未经允许,其他公众号不得转载哦!想要把自己研究的分子扯上明星分子或者明星通路?那是不难,难的是具体到底要怎么去扯,芯片结果啊,生信结果啊,都会给你提示,但真的要具体扯上去,还得看懂那些七七八八的信号通路图。
KEGG Pathway上有着大量的信号通路图,画得一个复杂啊!巨坑爹有没有?曾经有师弟说我之前曾经把Wnt通路描述错了,他师兄告诉他,应该是GSK-3β磷酸化抑制β-Catenin降解,并促进它入核的。
在这里,我们只能默默地祝福这位师兄了……那我们就用Wnt通路来做例子吧。
先上KEGG下载一个Wnt的信号通路图,如下:绝壁是很高大上的不是么?这要咋看呢?其实这张图上把三个Wnt通路都画上去了,也就是Wnt/β-Catenin(经典Wnt通路),Wnt/PCP(平面的细胞极性途径)和Wnt/Ca2+(Wnt/钙离子)三条信号通路组成,我们就删减一下,就光看经典的Wnt通路,就变成了下面这个模样:感觉还是很高大上有木有?那就再删减一下,把它变成经典Wnt信号通路的骨架会是什么样呢?就是这样:简洁明快了吧,但要怎么来看懂这样的图呢?我们来看一下KEGG Pathway的具体图例:把这些图例用来解释经典Wnt信号通路骨架图,就变成了:看懂了么?那给你从左到右解释一下:1)Wnt激活膜上受体,将信号传递到第二信使Dvl,活化的Dvl抑制由Axin、APC 和GSK-3β组成的复合物的活性,使β-catenin不能被GSK-3β磷酸化。

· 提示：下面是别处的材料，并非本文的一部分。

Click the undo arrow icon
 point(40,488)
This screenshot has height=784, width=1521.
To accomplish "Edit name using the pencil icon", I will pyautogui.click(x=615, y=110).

2)磷酸化的β-catenin才可通过泛素化(ubiquitination)而被胞浆内的蛋白酶体所降解,由于非磷酸化的β-catenin不能被蛋白酶体降解,从而导致β-catenin在胞浆内积聚,并移向核内。
3)当游离的β-catenin进入细胞核内,即可与转录因子TCF/LEF结合,激活TCF 转录活性,调节靶基因的表达。